State Fiscal Conditions (Report #132, March 1995)

Executive Summary

The Little Hoover Commission has examined California's fiscal condition in light of the current two-year budget agreement, which relies on $10 billion in external borrowing and a trigger mechanism to make automatic cuts if resources do not materialize to pay back loans. Based on research and public testimony, the Commission is issuing this report to sound an alarm that deteriorating credit ratings, the size of short-term borrowings and reliance upon bank guarantees place serious external restraints on the State's financial condition.

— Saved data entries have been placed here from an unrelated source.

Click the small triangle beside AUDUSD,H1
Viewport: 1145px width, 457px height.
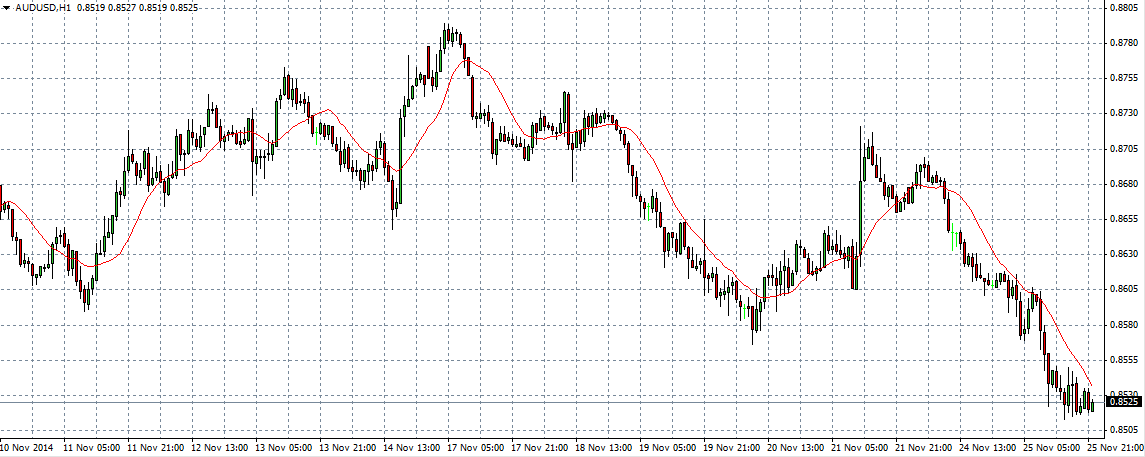[x=6, y=8]
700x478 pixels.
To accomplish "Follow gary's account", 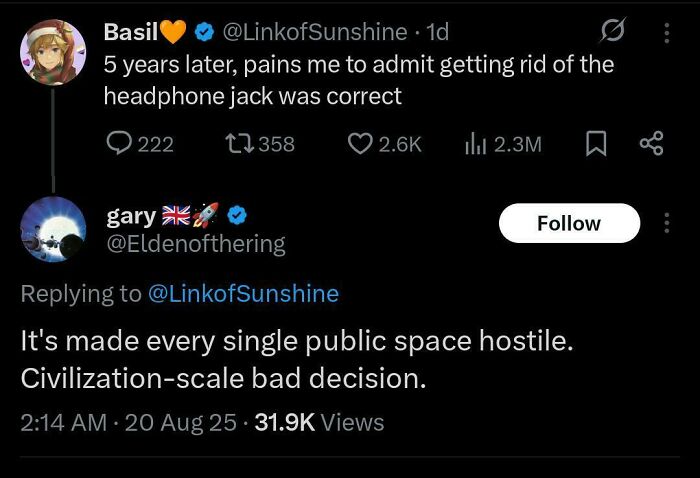I will click(x=568, y=223).
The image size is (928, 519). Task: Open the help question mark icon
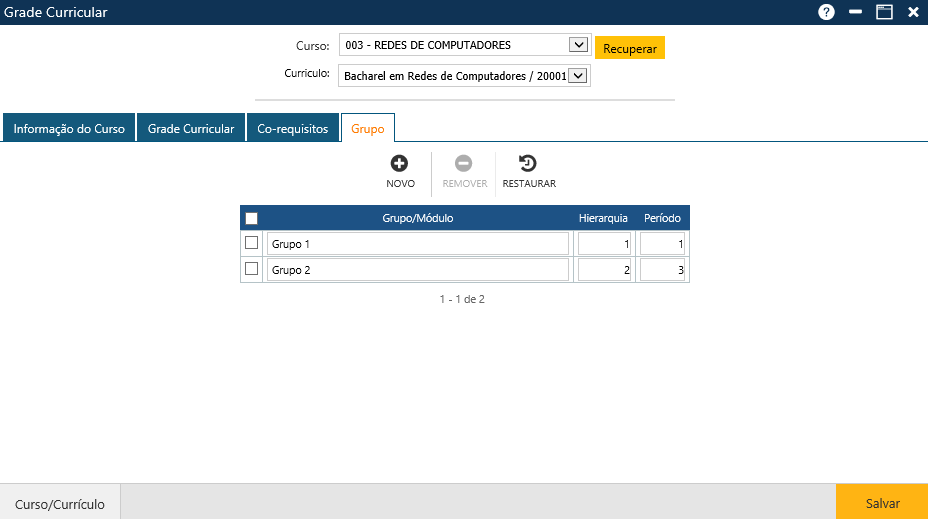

The problem: While California's budgets appear to be in balance each year when they are adopted, the State has incurred a large structural deficit which has led to difficulty in financing its annual cash needs. In less than a decade, the State has gone from an entity that borrowed because it could make money on investing the proceeds to an entity that is caught in a vicious cycle of short-term borrowing to pay off loans related to a structural deficit. In July 1994, California borrowed $7 billion, the largest municipal financing ever sought anywhere in the nation. Although the State's faltering economy is improving, there may be refinancing difficulties despite a trigger mechanism that is poised over the budget to slash spending. This is due to reliance on short-term financing in record amounts, the possibility of more than $4 billion in adverse court rulings on previous cost-cutting budgetary decisions; and reliance on receiving almost $1 billion from the federal government in reimbursement for services to illegal immigrants.

The State's spending and borrowing practices have a distinct real-world effect that is reflected in the State's credit rating. The State has gone from having top ratings to seeing only two states in the nation with worse ratings. Its last short-term bond offering had a rating (MIG3) only marginally better than that assigned to junk bonds. The ratings not only mean that the State spends millions of dollars more in higher interest charges to borrow money but they also are a dismal signal to businesses, which avoid investing or expanding in states that may need to tax their way out of financial problems.

The solution: Policy makers must concentrate on the steps that will bring both the spending and cash flow budgets into balance and pursue a course that will restore California's tarnished credit rating. These include:

- Crafting a budget that is based on reasonable and sustainable estimates of revenues, federal reimbursements and debt obligations.

- Focusing on a realistic cash flow plan to complement the budget plan.

- Cutting programs as deeply as necessary to end the 1995-96 fiscal year in a balanced position.

- Adopting long-term plans, budgets and policies that California's budgets will be balanced in reality, not through financial maneuvers. It is poor public policy to rely on automatic triggers, to divert funds clearly earmarked for special purposes and to allow either the financial markets or the need for bank guarantees to dictate the State's future.

The State can continue to put together new and innovative ways to package debt. Or it can find a way to live within its means and eliminate its structural deficits. The Commission advises that policy makers choose the latter course.